Yesterday, Mr. M got word (in what struck me as an exasperatingly vague way) that we won't be heading south to a job in the city of our incredibly beloved surrogate father/grandfather. We're both a little heartbroken. It was amazing that Mr. M got on the short list, and we got our hopes up. It was his Dream Job, and we love this octogenarian so much, and the combination made the "no" just stink on ice.
And so, we're going to be in limbo a while longer, a more indefinite limbo, without any idea of what might be next. (Yes, I know that's true for everyone-- both tragedies and joys jump out from behind the bushes all the time.) We will certainly be fine, but today is a time for mourning. Premature cheerfulness helps no one (and encouragement towards the same might get you socked in the eye).

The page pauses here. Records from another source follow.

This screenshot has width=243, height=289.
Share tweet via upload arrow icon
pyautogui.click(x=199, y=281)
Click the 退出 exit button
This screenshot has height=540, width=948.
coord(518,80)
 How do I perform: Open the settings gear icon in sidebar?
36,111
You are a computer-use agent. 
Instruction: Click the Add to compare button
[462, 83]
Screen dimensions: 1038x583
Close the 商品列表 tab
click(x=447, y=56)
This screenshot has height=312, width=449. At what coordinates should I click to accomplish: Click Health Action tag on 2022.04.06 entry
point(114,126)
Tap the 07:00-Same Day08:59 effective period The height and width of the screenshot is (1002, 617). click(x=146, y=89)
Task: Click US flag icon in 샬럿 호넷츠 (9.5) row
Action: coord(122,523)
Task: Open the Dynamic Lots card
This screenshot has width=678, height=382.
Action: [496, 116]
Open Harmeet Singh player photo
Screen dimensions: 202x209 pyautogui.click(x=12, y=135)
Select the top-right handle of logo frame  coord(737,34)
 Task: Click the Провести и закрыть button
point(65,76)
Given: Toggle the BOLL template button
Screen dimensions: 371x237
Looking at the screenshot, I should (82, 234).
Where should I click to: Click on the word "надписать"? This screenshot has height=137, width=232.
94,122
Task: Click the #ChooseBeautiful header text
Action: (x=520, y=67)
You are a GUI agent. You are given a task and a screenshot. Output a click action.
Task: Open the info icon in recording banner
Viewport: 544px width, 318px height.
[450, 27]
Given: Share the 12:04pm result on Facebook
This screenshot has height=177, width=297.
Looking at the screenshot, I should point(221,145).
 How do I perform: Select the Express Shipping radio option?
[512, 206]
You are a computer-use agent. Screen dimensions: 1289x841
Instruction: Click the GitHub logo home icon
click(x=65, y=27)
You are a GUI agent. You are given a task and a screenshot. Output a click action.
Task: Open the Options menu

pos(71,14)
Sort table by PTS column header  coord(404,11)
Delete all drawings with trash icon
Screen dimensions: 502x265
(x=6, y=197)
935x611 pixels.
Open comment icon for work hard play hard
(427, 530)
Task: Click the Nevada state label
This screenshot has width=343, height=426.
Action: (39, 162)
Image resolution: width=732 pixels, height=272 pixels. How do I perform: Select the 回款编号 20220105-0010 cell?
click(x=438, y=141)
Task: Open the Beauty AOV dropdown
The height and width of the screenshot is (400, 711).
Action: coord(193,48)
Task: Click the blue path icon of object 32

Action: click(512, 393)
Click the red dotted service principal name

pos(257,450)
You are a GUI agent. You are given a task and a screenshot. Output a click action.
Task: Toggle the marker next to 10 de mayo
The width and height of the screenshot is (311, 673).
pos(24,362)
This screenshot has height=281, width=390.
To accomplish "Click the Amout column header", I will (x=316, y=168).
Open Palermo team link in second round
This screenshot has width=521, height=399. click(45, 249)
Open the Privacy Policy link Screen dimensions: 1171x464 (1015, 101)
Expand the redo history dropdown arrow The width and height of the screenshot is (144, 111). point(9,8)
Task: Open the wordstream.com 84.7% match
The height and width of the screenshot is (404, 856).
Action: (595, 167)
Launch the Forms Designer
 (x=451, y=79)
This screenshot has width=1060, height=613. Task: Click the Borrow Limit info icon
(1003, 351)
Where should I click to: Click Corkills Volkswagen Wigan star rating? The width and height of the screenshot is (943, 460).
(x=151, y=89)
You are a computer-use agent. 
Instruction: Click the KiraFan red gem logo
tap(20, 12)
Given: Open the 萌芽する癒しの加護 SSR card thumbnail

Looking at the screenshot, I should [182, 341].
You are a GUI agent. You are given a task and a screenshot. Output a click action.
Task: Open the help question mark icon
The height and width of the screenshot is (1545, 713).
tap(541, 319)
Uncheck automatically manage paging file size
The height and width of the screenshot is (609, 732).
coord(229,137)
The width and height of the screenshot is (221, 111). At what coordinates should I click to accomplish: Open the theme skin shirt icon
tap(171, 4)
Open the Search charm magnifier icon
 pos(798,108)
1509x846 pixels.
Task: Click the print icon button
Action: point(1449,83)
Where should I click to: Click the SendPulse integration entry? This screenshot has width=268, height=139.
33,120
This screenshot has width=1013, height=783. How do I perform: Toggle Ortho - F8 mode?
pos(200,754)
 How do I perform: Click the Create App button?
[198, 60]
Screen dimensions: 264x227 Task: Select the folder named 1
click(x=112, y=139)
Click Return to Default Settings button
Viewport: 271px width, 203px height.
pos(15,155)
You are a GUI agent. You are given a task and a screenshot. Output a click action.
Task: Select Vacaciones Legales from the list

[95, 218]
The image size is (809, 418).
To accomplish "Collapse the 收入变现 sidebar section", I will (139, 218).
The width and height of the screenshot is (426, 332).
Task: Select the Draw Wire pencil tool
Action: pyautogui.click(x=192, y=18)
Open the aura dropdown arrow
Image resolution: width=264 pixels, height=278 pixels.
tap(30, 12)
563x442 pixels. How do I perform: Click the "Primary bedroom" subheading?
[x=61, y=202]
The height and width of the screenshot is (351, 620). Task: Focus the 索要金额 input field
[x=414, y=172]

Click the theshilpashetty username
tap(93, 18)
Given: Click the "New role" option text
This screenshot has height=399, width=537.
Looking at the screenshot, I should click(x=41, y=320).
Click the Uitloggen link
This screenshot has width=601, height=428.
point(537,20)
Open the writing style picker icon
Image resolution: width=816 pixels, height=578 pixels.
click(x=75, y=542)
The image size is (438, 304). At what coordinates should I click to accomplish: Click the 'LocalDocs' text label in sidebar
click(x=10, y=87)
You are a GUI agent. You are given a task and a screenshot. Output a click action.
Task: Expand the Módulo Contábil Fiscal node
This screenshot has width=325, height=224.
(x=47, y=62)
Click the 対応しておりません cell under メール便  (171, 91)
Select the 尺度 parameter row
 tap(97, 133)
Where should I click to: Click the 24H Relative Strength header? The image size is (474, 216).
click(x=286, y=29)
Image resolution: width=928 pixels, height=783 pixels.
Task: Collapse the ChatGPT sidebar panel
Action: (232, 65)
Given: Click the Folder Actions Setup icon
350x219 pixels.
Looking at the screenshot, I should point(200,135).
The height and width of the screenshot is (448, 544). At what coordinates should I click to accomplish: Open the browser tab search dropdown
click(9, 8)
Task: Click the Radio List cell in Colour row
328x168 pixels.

This morning, it struck me that most of my sadness comes from not being able to make our next home. This place has always felt like temporary housing-- first because we thought I'd be heading off for seminary, but eventually because... well, have you ever just not belonged somewhere? I'm damn adaptable (heaven knows I've had enough practice), but I've never stopped feeling like the new kid in school here. (My theory is that's what happens when most people in an area have roots that go back generations.) I remember talking to my spiritual director a few months ago about how we carry a sense of "home" with us when we're accepting of who God made us to be. It's true. But I'm still yearning for a little cocoon.
We're feeling a bit like orphans, and I badly want to make us a little cozy sweet nest. (Maybe less orphans than runaways, I can't decide. Either way, it's relatively recent, basically unbloggable, and horribly sad.)
This afternoon, I thought about what makes a "home" to me. Mostly, it's hospitality. A place feels like a home to me when there are extra plates set at the table, fluffed pillows on the guest bed, laughter in the living room.
Well, I can get that going again, right? That can happen in transition.
But my heart still hurts. And I still hate our butt-ugly couch.